• _Written request 1_
List every library or module that the health expenditure notebook imports.

• _Extract_
### Exploring Relationship between Temperature Change and Health Expenditure Globally

##### Cole Smith,Ginger Hudson, Ritika Palacharla

In [None]:
# import libraries
import pandas as pd
import matplotlib.pyplot as plt
import plotly.graph_objects as go
import plotly.express as px
import altair as alt
import numpy as np
import plotly.io as pio
import json

#### Data Cleaning and Standardization

In [None]:
# import simplified dataset from World Health Organization
df_health = pd.read_csv('Simplified_GHED_data.csv')

In [None]:
df_health.info()

In [None]:
df_health.shape

In [None]:
df_health.head(5)

In [None]:
df_health.tail(5)

In [None]:
# delete 'Unnamed' column because it is the same as index
df_health = df_health.drop('Unnamed: 0', axis = 1)

##### Via GHED codebook:
- Income: Country's income group for 2021 via Worldbank
- che: Current health expenditure in millions of respective National Currency Unit (NCU)
- che_gdp: Current health expenditure as a percentage of country GDP
- che_pc_usd: Current health expenditure per capita in USD
- gghed: Domestic general governmental health expenditure in millions NCU
- pvtd: Domestic private health expenditure in millions NCU
- pop: Population in thousands

In [None]:
df_health.columns

In [None]:
# classify the columns as categorical, ordinal, discrete, continuous
grouped_columns = df_health.columns.to_series().groupby(df_health.dtypes).groups
classifications = {}
dtype_classifications = {
    'object': 'categorical',
    'int64' : 'discrete',
    'float64' : 'continous'
}
for dtype, columns in grouped_columns.items():
  for column in columns:
    classifications[column] = dtype_classifications[str(dtype)]
# print out the classifications stored in in classifications{}
for column, classification in classifications.items():
  print(f"'{column}' is '{classification}'")

In [None]:
# Find discrete (unique) values for 'country', 'income', 'region'
df_health['country'].unique()

In [None]:
df_health['income'].unique()

In [None]:
df_health['region'].unique()

In [None]:
df_health[['country']].value_counts()

• _Records for this exercise_
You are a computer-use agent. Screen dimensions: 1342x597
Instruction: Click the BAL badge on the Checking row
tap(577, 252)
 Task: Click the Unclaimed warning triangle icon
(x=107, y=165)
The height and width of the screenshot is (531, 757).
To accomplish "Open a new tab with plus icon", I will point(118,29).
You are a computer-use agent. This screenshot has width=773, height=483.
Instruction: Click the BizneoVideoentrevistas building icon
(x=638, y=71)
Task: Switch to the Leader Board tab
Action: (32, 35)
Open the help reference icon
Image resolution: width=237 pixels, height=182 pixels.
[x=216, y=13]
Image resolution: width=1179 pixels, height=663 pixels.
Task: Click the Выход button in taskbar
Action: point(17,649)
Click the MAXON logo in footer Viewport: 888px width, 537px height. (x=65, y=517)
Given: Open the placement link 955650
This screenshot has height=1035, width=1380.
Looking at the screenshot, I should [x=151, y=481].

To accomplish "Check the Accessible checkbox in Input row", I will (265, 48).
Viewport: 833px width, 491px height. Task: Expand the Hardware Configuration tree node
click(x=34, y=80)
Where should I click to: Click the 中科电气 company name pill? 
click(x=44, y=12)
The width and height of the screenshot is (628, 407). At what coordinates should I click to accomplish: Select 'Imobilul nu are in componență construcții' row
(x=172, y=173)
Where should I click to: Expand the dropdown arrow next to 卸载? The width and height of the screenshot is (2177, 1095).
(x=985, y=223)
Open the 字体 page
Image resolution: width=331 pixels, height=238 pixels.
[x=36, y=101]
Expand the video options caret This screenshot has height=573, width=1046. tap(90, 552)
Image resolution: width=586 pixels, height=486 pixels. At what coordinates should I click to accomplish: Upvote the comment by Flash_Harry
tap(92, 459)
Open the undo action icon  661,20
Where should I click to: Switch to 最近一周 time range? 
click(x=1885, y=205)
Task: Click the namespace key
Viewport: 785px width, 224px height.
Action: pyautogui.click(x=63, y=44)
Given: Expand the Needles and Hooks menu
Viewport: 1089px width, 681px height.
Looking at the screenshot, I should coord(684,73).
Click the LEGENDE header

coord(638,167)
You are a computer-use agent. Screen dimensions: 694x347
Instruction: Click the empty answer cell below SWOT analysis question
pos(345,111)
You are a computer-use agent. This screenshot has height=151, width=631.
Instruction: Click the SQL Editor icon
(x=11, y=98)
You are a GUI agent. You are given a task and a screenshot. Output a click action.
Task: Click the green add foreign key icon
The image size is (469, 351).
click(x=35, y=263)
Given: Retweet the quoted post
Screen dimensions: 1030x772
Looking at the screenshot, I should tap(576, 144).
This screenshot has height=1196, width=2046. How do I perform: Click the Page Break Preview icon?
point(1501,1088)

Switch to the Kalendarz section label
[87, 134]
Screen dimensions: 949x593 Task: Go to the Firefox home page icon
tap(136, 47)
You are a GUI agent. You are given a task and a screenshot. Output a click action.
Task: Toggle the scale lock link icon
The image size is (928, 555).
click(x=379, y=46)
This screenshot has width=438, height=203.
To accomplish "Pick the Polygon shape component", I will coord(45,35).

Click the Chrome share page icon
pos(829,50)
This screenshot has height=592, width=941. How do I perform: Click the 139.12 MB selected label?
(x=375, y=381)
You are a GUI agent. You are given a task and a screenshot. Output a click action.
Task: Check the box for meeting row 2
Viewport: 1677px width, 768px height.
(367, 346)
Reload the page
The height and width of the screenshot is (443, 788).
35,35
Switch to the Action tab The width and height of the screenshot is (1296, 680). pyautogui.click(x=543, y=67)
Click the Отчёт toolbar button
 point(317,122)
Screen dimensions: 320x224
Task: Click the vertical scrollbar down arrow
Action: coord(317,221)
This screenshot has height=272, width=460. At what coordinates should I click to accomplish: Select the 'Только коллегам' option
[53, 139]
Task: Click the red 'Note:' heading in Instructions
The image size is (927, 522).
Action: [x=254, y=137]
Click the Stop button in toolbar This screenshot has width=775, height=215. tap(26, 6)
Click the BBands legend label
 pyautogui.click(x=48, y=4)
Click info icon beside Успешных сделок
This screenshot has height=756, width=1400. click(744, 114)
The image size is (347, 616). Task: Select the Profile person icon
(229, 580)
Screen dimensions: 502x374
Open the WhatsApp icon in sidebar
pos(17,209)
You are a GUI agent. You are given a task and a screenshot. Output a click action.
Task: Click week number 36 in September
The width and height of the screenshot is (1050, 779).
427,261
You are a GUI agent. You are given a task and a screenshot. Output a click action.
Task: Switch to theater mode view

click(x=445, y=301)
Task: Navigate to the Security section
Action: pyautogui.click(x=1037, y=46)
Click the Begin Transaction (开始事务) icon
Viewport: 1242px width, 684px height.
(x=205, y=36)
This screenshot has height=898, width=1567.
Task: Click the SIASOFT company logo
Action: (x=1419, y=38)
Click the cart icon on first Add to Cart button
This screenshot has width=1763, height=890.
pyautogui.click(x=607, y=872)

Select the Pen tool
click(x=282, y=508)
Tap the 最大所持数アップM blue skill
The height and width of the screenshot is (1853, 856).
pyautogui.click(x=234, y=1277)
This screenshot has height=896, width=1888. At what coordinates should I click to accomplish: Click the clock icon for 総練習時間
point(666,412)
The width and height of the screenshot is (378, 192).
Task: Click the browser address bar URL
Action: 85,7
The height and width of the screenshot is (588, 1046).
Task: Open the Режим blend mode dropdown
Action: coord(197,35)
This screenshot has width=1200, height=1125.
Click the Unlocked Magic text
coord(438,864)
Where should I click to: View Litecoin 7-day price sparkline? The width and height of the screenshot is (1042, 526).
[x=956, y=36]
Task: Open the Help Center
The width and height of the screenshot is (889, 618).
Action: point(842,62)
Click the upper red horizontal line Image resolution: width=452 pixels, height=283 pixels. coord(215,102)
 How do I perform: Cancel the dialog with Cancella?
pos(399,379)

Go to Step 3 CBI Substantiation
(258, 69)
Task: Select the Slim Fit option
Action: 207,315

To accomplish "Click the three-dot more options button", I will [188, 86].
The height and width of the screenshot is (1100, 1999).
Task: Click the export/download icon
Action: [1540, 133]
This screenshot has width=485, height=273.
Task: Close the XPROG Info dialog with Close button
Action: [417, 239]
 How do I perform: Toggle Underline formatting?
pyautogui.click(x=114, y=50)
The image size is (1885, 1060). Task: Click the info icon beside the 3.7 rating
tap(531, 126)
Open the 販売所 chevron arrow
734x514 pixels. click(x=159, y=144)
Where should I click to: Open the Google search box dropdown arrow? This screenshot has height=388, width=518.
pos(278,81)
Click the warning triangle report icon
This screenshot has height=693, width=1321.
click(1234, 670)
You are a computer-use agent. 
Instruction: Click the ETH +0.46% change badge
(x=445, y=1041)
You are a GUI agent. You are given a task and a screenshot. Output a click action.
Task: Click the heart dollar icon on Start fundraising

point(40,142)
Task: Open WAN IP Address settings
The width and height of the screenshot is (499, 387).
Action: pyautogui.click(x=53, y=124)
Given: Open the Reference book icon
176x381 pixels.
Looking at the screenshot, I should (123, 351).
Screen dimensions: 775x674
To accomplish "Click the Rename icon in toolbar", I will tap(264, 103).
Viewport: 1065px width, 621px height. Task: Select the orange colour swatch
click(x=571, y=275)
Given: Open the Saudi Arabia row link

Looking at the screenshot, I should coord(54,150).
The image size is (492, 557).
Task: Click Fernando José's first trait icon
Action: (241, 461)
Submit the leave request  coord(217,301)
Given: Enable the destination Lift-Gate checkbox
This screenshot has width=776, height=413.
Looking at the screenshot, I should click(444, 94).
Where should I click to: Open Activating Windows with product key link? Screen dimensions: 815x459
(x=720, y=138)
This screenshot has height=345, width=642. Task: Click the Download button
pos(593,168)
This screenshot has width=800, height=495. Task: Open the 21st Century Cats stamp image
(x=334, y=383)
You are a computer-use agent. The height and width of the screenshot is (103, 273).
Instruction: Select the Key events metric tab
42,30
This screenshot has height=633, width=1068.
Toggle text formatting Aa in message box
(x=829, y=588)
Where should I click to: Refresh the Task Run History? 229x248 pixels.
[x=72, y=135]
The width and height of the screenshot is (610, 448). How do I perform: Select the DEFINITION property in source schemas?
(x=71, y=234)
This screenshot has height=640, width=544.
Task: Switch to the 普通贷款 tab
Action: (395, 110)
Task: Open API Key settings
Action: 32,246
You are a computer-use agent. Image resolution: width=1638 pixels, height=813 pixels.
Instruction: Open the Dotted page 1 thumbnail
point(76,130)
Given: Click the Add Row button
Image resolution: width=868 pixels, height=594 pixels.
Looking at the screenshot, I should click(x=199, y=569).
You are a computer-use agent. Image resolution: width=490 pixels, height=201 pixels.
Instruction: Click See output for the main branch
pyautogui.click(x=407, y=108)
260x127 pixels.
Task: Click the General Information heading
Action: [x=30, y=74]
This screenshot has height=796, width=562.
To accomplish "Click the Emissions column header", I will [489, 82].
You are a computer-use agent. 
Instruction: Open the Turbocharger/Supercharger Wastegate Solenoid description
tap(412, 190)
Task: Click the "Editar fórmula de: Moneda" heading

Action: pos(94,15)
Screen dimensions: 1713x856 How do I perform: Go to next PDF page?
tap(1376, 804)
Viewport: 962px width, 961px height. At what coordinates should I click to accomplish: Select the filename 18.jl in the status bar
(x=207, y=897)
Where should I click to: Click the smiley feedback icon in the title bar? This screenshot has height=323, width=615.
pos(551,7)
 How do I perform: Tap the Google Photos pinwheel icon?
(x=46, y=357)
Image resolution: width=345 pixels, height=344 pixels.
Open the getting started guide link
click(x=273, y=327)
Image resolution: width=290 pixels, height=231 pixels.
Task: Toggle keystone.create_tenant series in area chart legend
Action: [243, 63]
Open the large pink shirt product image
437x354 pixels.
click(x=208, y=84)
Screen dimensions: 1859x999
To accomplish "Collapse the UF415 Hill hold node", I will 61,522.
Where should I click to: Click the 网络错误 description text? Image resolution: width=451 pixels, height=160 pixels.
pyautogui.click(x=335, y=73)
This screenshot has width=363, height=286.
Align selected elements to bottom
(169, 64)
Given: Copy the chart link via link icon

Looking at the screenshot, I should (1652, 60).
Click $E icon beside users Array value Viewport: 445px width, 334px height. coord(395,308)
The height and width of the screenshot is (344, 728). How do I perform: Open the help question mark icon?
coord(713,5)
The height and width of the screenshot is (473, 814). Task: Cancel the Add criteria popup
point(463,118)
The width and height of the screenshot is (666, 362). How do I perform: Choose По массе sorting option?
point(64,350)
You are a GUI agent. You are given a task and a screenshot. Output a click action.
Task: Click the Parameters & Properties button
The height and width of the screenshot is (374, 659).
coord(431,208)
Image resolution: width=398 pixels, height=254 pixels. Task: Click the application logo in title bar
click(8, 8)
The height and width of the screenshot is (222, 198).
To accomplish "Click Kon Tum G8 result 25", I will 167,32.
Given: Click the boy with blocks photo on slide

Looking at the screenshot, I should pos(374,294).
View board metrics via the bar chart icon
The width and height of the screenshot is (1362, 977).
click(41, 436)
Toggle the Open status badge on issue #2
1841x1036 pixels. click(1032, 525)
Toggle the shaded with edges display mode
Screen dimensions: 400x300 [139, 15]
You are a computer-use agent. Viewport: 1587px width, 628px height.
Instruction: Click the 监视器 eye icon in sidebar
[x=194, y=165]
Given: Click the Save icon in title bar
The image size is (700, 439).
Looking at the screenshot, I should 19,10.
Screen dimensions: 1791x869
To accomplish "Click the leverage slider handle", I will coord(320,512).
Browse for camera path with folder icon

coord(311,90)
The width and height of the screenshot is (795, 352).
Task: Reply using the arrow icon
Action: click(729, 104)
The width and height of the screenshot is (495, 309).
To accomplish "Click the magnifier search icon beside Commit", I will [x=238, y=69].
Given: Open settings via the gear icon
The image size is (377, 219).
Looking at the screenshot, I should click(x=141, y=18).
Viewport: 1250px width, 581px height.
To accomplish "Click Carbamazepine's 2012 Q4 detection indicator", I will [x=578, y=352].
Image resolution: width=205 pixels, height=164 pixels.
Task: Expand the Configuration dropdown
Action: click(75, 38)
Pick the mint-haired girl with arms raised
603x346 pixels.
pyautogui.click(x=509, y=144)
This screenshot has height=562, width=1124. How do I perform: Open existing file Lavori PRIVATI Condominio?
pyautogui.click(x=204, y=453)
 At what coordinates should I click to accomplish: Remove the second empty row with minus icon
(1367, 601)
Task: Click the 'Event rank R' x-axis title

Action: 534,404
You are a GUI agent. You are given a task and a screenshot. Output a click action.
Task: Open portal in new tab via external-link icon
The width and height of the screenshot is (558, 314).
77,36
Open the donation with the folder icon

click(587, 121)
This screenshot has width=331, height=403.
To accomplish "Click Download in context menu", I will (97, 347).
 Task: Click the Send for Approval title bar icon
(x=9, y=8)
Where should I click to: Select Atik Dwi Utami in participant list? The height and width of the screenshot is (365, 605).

• _Written request 2_
From the records, lay out as a numbered list the part that opens with the line containing "has width=773, height=483." and closes with the line containing "Click the MAXON", omitting any blank lines.

• _Worked solution 1_
1. pandas
2. matplotlib.pyplot
3. plotly.graph_objects
4. plotly.express
5. altair
6. numpy
7. plotly.io
8. json

• _Worked solution 2_
1. You are a computer-use agent. This screenshot has width=773, height=483.
2. Instruction: Click the BizneoVideoentrevistas building icon
3. (x=638, y=71)
4. Task: Switch to the Leader Board tab
5. Action: (32, 35)
6. Open the help reference icon
7. Image resolution: width=237 pixels, height=182 pixels.
8. [x=216, y=13]
9. Image resolution: width=1179 pixels, height=663 pixels.
10. Task: Click the Выход button in taskbar
11. Action: point(17,649)
12. Click the MAXON logo in footer Viewport: 888px width, 537px height. (x=65, y=517)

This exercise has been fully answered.